Fiona RAE
Née à Hong-Kong en 1963 - Vit en Grande-Bretagne
Sélectionnée en 1991 pour le Turner Prize britannique, assimilée au fameux mouvement des YBA (Young British Artists), Fiona Rae conçoit ses œuvres selon le principe de la collision – parfois brutale – des genres, empruntant indifféremment ses motifs à l’abstraction hard edge, à l’expressionnisme abstrait, au manga japonais, ou aux bases de données de polices de caractères. Sa peinture procède d’un mixage poussé à l’extrême de formes hétérogènes, de clichés picturaux, pillant l’histoire de l’art et les cultures populaires pour produire une œuvre visuellement très forte, ne reniant aucunement les effets les plus spectaculaires et les plus séduisants, pouvant même verser dans les retranchements les plus nauséeux de la surabondance de signes, de couleurs acidulées, de paillettes, d’effets kitsch en tous genres, comme pour illustrer le déferlement visuel auquel sont soumis quotidiennement ses contemporains. Ses œuvres, souvent précédées d’études réalisées à l’aide du logiciel Photoshop, se nourrissent d’actualité, de mode, de graphisme, de jeux vidéo, de bande dessinée, de cinéma, mais il ne s’agit en aucun cas pour elle de s’inscrire dans une pratique pop, ni d’ailleurs dans une abstraction au sens communément admis du terme. Tout, dans l’œuvre de Fiona Rae, est le résultat d’un brassage forcené de genres, d’époques et d’héritages artistiques, parmi lesquels elle aime à citer ceux de Pablo Picasso, Jean Dubuffet, Jean-Michel Basquiat ou Cy Twombly, précisant néanmoins que ceux-ci n’apprécieraient pas forcément les raisons pour lesquelles elle les aime…

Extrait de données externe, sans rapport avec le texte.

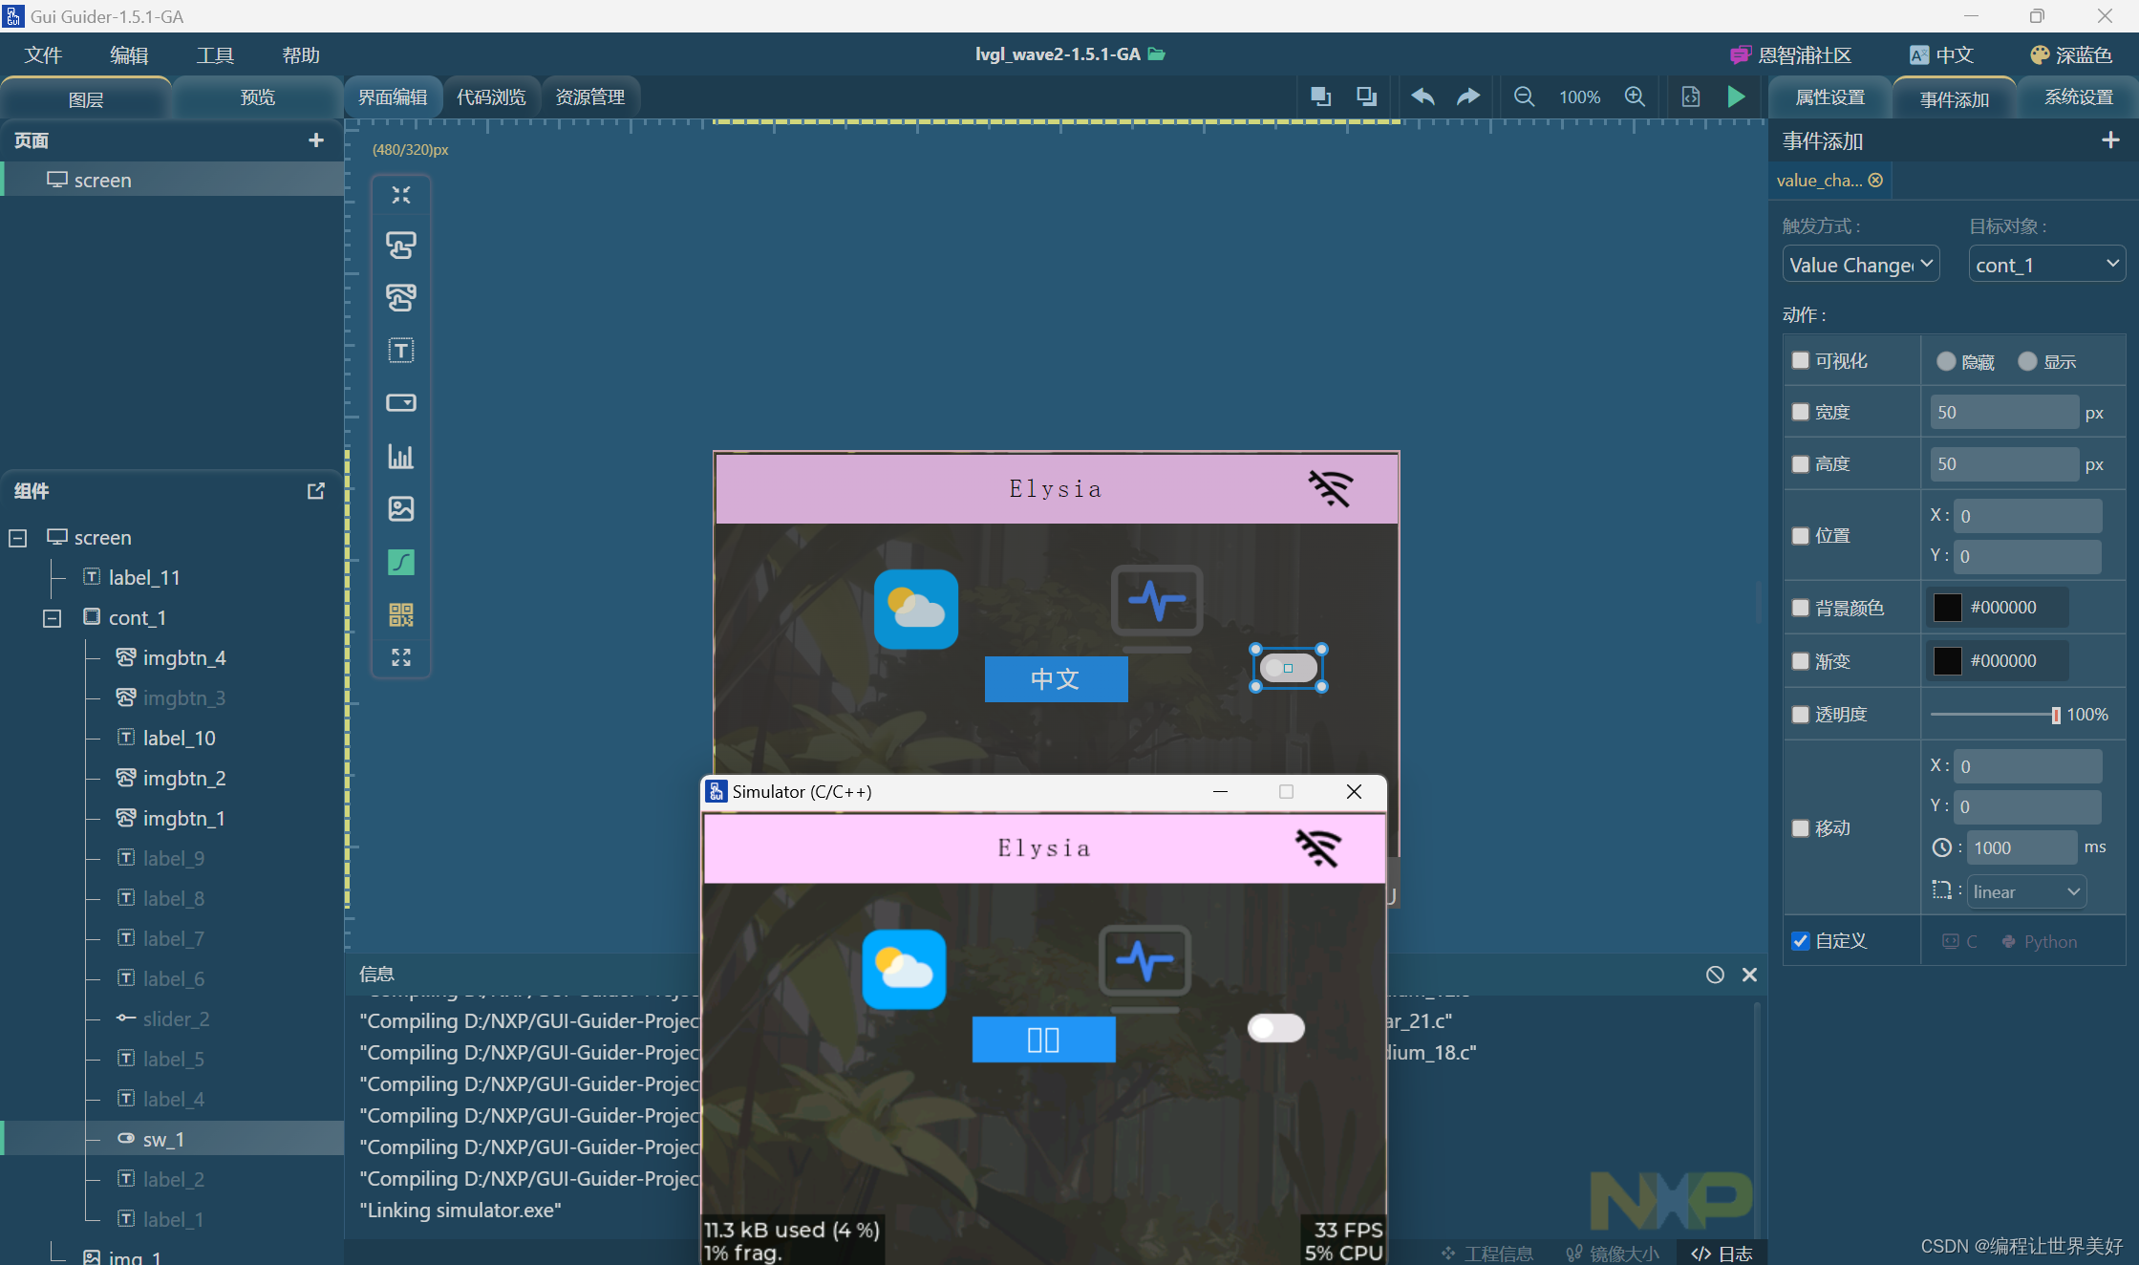Enable the 可视化 checkbox

pos(1801,360)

L’œuvre acquise par le FRAC Auvergne, intitulée Shadow Master – littéralement « Le maître des ombres » – est issue d’une série titrée Black Series (« Série noire ») conçue en 1998. La série noire évoque ici tout autant le fond noir commun à toutes les peintures de la série que la référence au genre littéraire et cinématographique. Tomb Raider, Evil Dead, Evil Dead II sont d’autres œuvres appartenant à la même série et toutes, Shadow Master comprise, reposent sur une même volonté d’injecter dans la réalisation des peintures un certain nombre d’effets picturaux saisissants destinés à instaurer un véritable suspens. Plus précisément, il s’agit pour Fiona Rae de parvenir à utiliser les éléments stylistiques utilisés dans les films noirs pour parvenir à créer le sentiment d’angoisse chez leur spectateur. Dans Shadow Master, des coups de brosse de type expressionniste reposent sur un réseau de trames abstraites géométriques, créant une succession d’événements picturaux dynamiques qui se déroulent dans un contexte évoquant une disposition architecturale urbaine proche des compositions d’un Piet Mondrian. Par ailleurs, chaque coup de pinceau est à envisager comme un trompe-l’œil abstrait dans la mesure où chaque trace n’est qu’un simulacre de mouvement, une falsification de geste expressionniste réalisé, en réalité, avec une méticulosité de laquelle est exclue toute forme de fulgurance ou de spontanéité. Ainsi, les fausses ombres portées, la pseudo dynamique du geste, l’illusion de la profondeur, relèvent d’une préparation minutieuse de l’artiste pour créer de l’effet. Cette œuvre entretient à ce titre de nombreuses similitudes avec les techniques d’effets spéciaux employées dans le cinéma fantastique. Par ses effets d’ombres exacerbées, Shadow Master convoque de multiples références au cinéma expressionniste allemand (M le Maudit ou Metropolis de Fritz Lang, Nosferatu de Wilhelm Murnau). La simulation du mouvement de certaines formes géométriques entretient aussi l’analogie avec la mutation architecturale nocturne de la ville filmée par Alex Proyas dans Dark City, adaptation très libre de Metropolis. En définitive, le projet de Fiona Rae consiste à bâtir une surface dont la grammaire soit à la fois puisée dans l’histoire de la peinture et dans une syntaxe d’ambiances et d’atmosphère excluant toute narration, ce qui reviendrait en cinéma à réaliser un film qui ne raconterait rien mais parviendrait néanmoins à tenir son spectateur en haleine.